Yom Kippur, Rabbi Bergstein said, lifts Jews to a momentary pinnacle of space (olam in Hebrew), time (shanah), and soul (nefesh).
This pinnacle refers to the fact that, historically, Yom Kippur was the only day the high priest in Jerusalem, and the high priest alone, could enter the temple's inner chamber, or Holy of Holies. There, he would offer incense as a way to restore the divine cloud (oshon) that rested on the ancient tabernacle, and would perform expiation rituals on behalf of the Jewish nation.
Rabbi Bergstein, in a phone interview, explained the spiritual convergence that is at work for Jews. "In physical space, olam, there are stages in going up," he said - to Israel; to Jerusalem; to the Temple Mount; then to the ultimate, "the pinpoint spot of the Holy of Holies."
The same ascensions apply to time, he said: "There are mundane weeks; and the Rosh Chodesh new-moon periods, Rosh Hashanah and the festivals of Passover, Shavuot and Sukkot; Shabbat, and, at the peak, Yom Kippur."
Similarly, there is "the plain soul and the higher soul," he said. The "ultimate, highest soul is the high priest, the kohen gadol. . . . There is some kind of spiritual element the high priest has that no one else has, although he is not necessarily a tzaddik [righteous person]."
Here, Rabbi Bergstein added an elegant twist, employing the age-old Jewish way of playing with the Hebrew text. If you take the first letters of the key words olam, shanah and nefesh, he said, you get ayin, shin and nun. And those spell oshon - the divine cloud.
"We find that word used at the giving of the Torah at Mount Sinai, that Mount Sinai was full of oshon," a cloud or smoke, he said, citing Exodus 19:18.
"The Sinai experience the Jews had seems to have a connection with the experience of the high priest in the Holy of Holies. He was the highest person in the highest time in the highest place.
"We believe that every person is still standing at Sinai, and because the Torah keeps repeating the word oshon, there is a certain amount of divine connection to the priest on Yom Kippur."
So if Jewish souls are on esoteric pinnacles tonight and tomorrow, how should they seize the moment in the everyday world? Look to the pharaoh, the rabbi said.
In an encounter in Genesis 47:8-9, Jacob is presented to the Egyptian pharaoh. The ruler greets the elderly Jewish patriarch with only one question - what is your age? - and Jacob responds with a lament about his long, hard life.
"The whole conversation may look weird," Rabbi Bergstein said, "but I believe pharaoh knew the value of time.
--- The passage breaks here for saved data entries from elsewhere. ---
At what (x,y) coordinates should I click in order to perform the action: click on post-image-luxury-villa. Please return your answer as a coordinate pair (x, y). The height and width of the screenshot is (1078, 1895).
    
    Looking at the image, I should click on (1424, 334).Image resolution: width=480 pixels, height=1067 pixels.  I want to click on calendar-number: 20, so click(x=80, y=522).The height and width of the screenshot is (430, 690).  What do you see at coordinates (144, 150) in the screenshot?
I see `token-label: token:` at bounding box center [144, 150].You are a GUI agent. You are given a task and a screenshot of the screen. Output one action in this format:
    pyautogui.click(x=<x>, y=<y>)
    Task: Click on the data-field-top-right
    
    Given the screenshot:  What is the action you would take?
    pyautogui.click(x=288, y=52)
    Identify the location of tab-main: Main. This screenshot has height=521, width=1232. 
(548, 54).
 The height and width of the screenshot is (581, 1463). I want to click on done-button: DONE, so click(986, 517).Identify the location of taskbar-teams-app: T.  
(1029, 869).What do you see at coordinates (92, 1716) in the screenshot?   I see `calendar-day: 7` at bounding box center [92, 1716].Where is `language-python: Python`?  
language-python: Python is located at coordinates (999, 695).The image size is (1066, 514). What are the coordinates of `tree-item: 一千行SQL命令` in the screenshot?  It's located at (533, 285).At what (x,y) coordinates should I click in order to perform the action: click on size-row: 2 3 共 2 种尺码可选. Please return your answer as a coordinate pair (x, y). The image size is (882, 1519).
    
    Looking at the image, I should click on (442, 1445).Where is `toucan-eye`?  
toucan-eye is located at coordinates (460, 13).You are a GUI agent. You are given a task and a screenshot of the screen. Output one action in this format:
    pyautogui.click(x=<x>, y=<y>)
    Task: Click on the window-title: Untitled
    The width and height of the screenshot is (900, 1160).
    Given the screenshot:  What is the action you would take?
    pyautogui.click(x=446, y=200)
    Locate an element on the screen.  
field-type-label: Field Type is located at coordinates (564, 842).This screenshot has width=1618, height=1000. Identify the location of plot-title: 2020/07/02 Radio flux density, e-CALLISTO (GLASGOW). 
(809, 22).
"The literal translation is, 'How many are the days of the years of your life?' Pharaoh was saying, 'Jacob, you the patriarch of this Jewish family, the son of the wise man Joseph. Maybe you can tell me the secret of time and using it correctly.' "
"Jacob understood the question and answered, 'I have not maximized my time. Few and bad were the days of my life. I haven't used them as preciously as my father Isaac and my grandfather Abraham did.' "
It's an insight for Yom Kippur, Rabbi Bergstein said.
"Yom Kippur has a sublime message that says focus on your soul and the time it's being given on this world and the people you come in contact with. You don't have to be high priest. Everyone at Sinai had a similar experience [of relevation] that gives us the ability to touch that highest level."
Rabbi Bergstein, 52, who was ordained in the Bobover Hasidic sect, gave his talk here at the Etz Chaim outreach center in Center City.
Tonight and tomorrow, he will observe Yom Kippur in Bala Cynwyd with another Orthodox outreach group, Aish Hatorah. He'll be doing some private soul work, he said.
"The soul is my business. I try to pick myself up to where the day is a spiritual chiropractic for me."